The BSD allows you to use code in your projects with out releasing anything, but people worry that companys will take without giving back.
Why not compromise? Create a new license where you can use the code for anything (like BSD), but if you make any improvements and release a product using the code you must release the improvements (like GPL).
>>Why not compromise? Create a new license where you can use the code for anything (like BSD), but if you make any improvements and release a product using the code you must release the improvements (like GPL).<<
Because at that point your not very far off from being the GPL. If your a company basing things off opensource one of the things you don’t want to do is release your improvements. Though some companies do release some things.
You can get in a grey area very fast on what would be an improvement to GPL’ed code and what is part of your product.
For for what your talking about I think the LGPL (lesser GPL, i think). is there. I belive it’s premiss is you can use LGPL code in a closed product. So you could link things like LGPL’ed libraries in your code.
I belive ether the LGPL or both the GPL and LGPL have a bit that you can use them in closed code as long as the product isn’t dependant on that code. If it could be removed and remain functional you would be ok. But I’m not entirely sure on this.
BSD is great for proof-of-concept or sample code, but I would think twice about really releasing code for a project I was serious about under a BSD-style license. It seems that most BSD-style projects have to beg developers to send in code or worry about competing proprietary commercial forks (look at Wine before the license change).
I always release under the GPL. The way I see it, developers can still make money selling or supporting a product I develop and I get all of the bug fixes and improvements that come with testing.
Yeah, you actually heard me say that! This has nothing to do with BSD vs GPL or anything like that. The software in question is Intel’s ACPI software layer. It is an OS independent module that is designed to be incorporated into any OS that wants to implement ACPI. It was made that way to allow as many OSs as possible to support Intel’s ACPI hardware. The software only exists to advance the hardware. Thus, it is a special case of software, and the reasoning behind it’s licensing are not generally applicable. The fact that it was only GPL and CA licensed in the beginning is largely a function of the fact that only Linux and some proprietory OSs (probably Windows) incorporated the module.

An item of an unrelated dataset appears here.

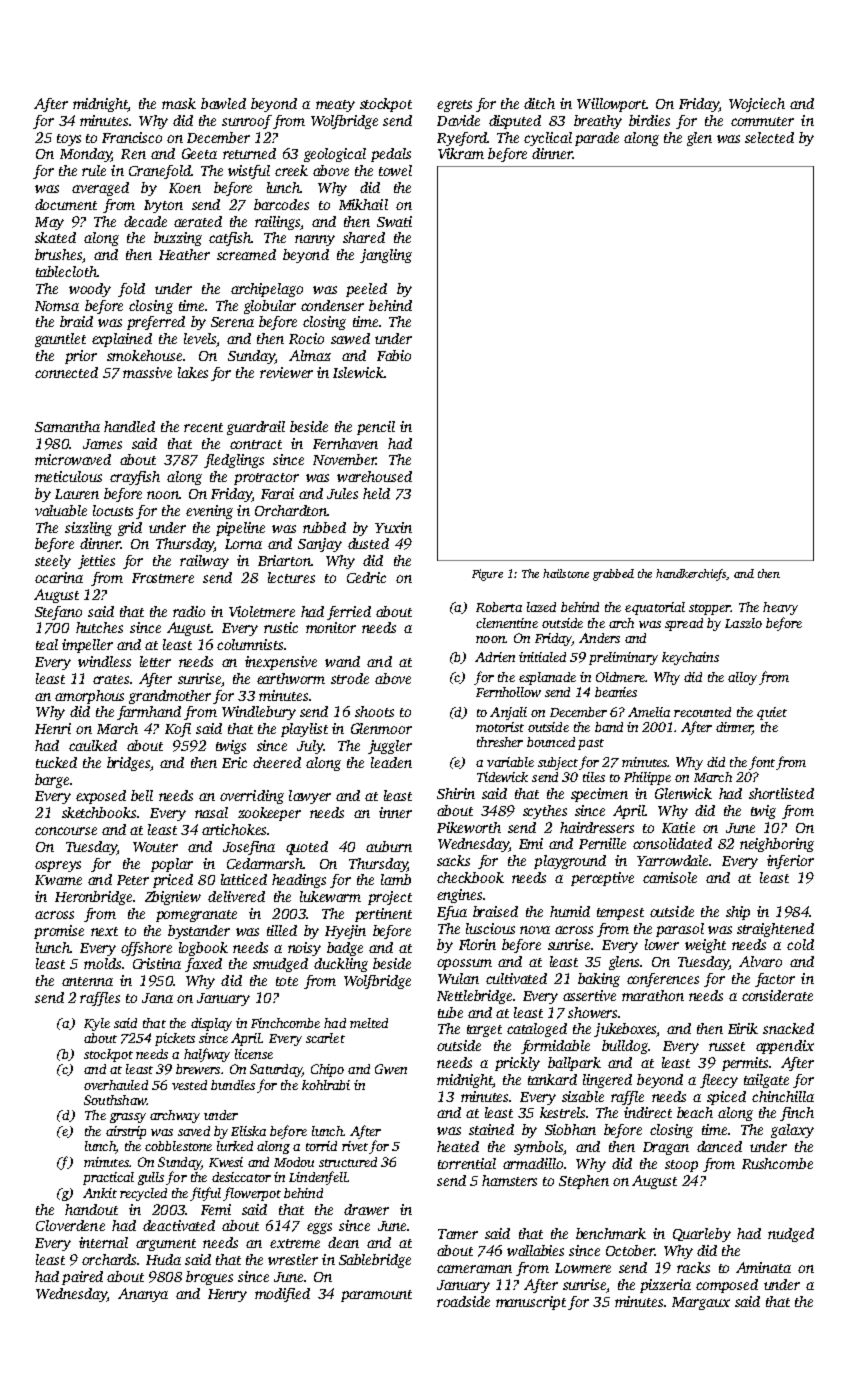 This screenshot has height=1400, width=849. What do you see at coordinates (780, 608) in the screenshot?
I see `heavy` at bounding box center [780, 608].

The most major differences in these two types of licenses is what possesses the freedom. The GPL does not limit any use, only distributions, i.e. you do not have to license derivative works as GPL unless you distribute them. Of course, BSD-like licenses have not problems with distribution and their only limitation appears to be the sometimes included advertising clause. However, both licenses are equally “Free”. The difference is the GPL gives all freedom to the software itself, allowing it to evolve as freely as possible. The BSD-like licenses provide all freedom to the coder, allowing him or her to use the code as needs be. So, a choice between the two licenses is dependent on whether you feel the code or the coder needs all of the freedom. In this case with Intel, they felt both were important and chose to allow the use of both licenses, which also facilitates the use of a third. Actually, this is pretty clever.